The Navy is failing at its most
basic responsibilities.
French fur trappers
reported in the sixteenth century that the St. Lawrence River freezes hard in
the winter. You’d think that word might have filtered through to Washington by
now. But the U.S. Navy sent one of its newest warships, the USS
Little Rock, to Montreal in
December—where it now sits trapped in thick ice, probably until mid-March, marking
an inauspicious beginning of a new year for a sea service coming off a
horrendous 2017. Indeed, news of the Little Rock’s humiliation arrived with word that the Navy
has referred the commanding officers of two destroyers involved in fatal
high-seas collisions last summer for prosecution on charges including criminal
negligence.
That nimble ships like
the USS Fitzgerald and USS
John S. McCain could be run down
at sea by lumbering cargo vessels three times their size—the McCain in broad daylight—is outrageous. Seventeen
sailors died in these collisions, which occurred within weeks of one another
and followed other, nonfatal accidents involving warships homeported at
Yokosuka, Japan. The Navy subsequently termed the Fitzgerald and McCain incidents as “avoidable”—a substantial understatement, given the
circumstances—and began a disciplinary process that turned the Seventh Fleet’s
command structure on its head. Dozens of officers and senior enlisted personnel
have been relieved of their duties. Most recently, the admiral in charge of the
sea service’s entire surface operation was fired.
Whether all this will
change anything remains to be seen. The accidents revealed a maritime service
so dysfunctional that it seems unable to get out of its own way, let alone to
execute its duties in an increasingly threatening world. One negative official
report, however scathing, plus a few high-stakes courtroom dramas won’t fix
that.
Defense Secretary James
Mattis seems to have embarked on a clean sweep-down of the Navy, a fighting
force capable of great things but institutionally underfunded, operationally
overextended and—during the Obama administration—fixated on policies that
stressed gender integration and other progressive goals at the expense of basic
seamanship. Obama administration Navy Secretary Ray Mabus’s efforts to bend 240
years of naval tradition to contemporary social-justice goals were enormously
disruptive to an institution heavily dependent on cultural continuity.
His insistence that women be integrated into Marine Corps infantry units
augurs tragic consequences (unless the Trump administration
reverses the policy). Mabus’s obsessions distracted from the business at hand:
tending to America’s maritime security needs by dealing directly with the
debilitating effects of more than a decade of low-intensity but costly warfare,
budget sequestrations, and a resultant decline in preparedness and operational
efficiency.
Retired admiral James O.

■ **Recorded data**
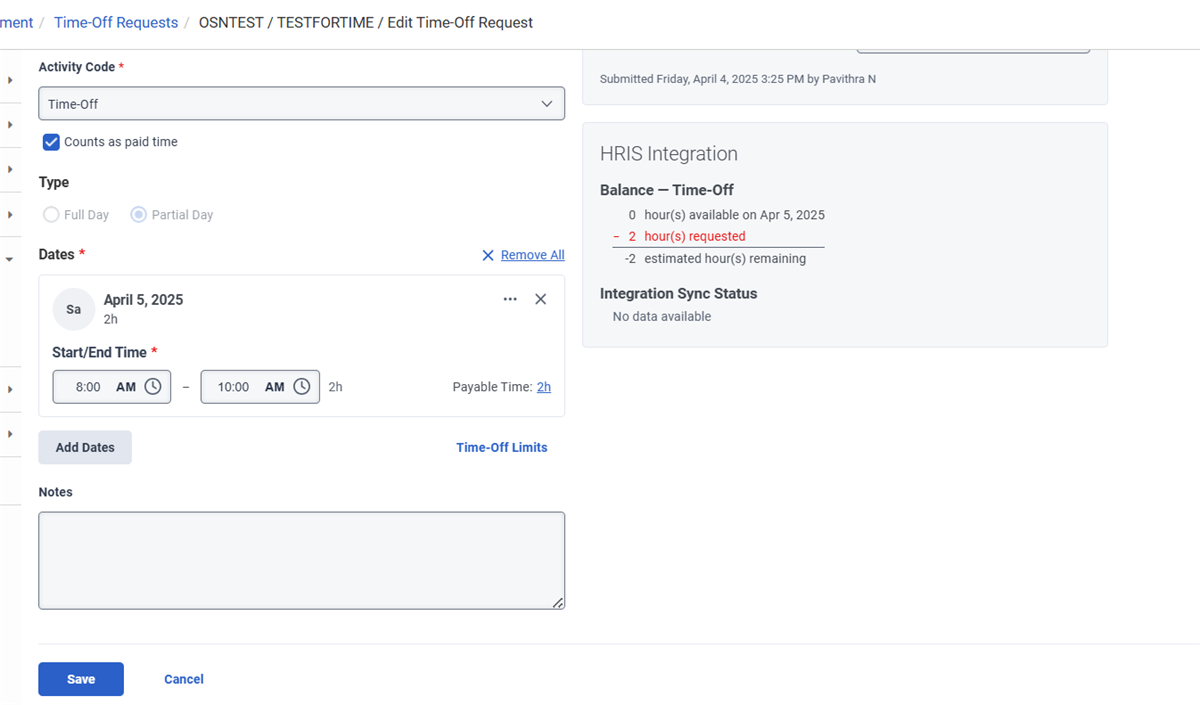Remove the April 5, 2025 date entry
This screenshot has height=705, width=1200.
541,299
==
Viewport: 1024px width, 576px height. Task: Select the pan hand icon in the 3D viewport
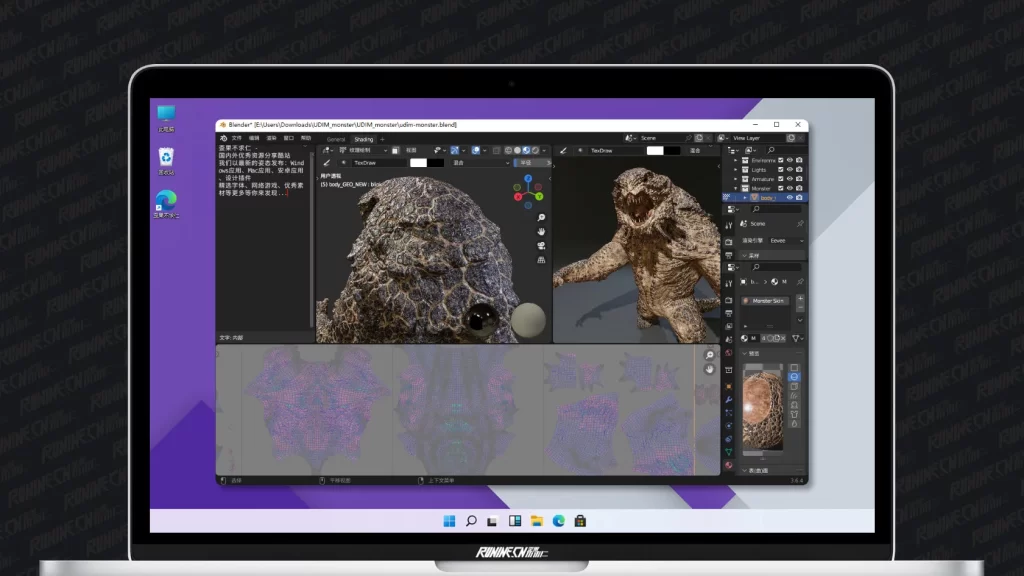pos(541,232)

■ **Parts of the exercise**
1. In the article on the Navy, reproduce the passage starting at "French fur trappers" and ending at "negligence.".
2. According to the article on the Navy, how many sailors died in the collisions involving the USS Fitzgerald and USS John S. McCain?
3. Continue the article on the Navy from the point where it stops.

■ **Results**
1.
French fur trappers
reported in the sixteenth century that the St. Lawrence River freezes hard in
the winter. You’d think that word might have filtered through to Washington by
now. But the U.S. Navy sent one of its newest warships, the USS
Little Rock, to Montreal in
December—where it now sits trapped in thick ice, probably until mid-March, marking
an inauspicious beginning of a new year for a sea service coming off a
horrendous 2017. Indeed, news of the Little Rock’s humiliation arrived with word that the Navy
has referred the commanding officers of two destroyers involved in fatal
high-seas collisions last summer for prosecution on charges including criminal
negligence.

2. Seventeen sailors died.

3.
Ellis, writing last month for the Hoover Institution, summed up the
consequences succinctly, if bloodlessly: “The Navy has often found itself in a
downward trend of extended deployments and training and maintenance reductions
which have contributed to mishaps, material casualties, readiness failings,
and, in turn, further shortfalls.” Among the shortfalls, of course, must be
counted the Fitzgerald and McCain collisions. Both incidents, the Navy
admits, were driven by heavy operational demands that resulted in inadequate
crew training and incompetent seamanship. With only 275 ships in commission—far
short of the 355 it deems necessary—the Navy has been hard-pressed to
meet the challenges posed by an expanding Chinese fleet and an increasingly provocative
Russian maritime service.
“Over the past 25 years
the number of ships in our Navy decreased by nearly half,” writes retired admiral Gary Roughead, a former chief of naval
operations. “Although the fleet is significantly smaller, the expectation
remains for the Navy to be present in areas of strategic importance, to project
power when prompt, assured access to land bases is problematic, and to
persistently defend our interests and those of our allies and partners. Today,
that means twice the percentage of the fleet is deployed than was at the height
of the Cold War.”
That would be a
formidable challenge under any circumstances, but the Navy’s continuing
inability to control ship-construction costs contributes substantially to its
problems. Some of this may be the price of maintaining maritime supremacy in
the twenty-first century—an imperative, as China seeks to turn the South China
Sea into its own lake—but the Navy needs self-discipline if it is going to
build an adequate fleet.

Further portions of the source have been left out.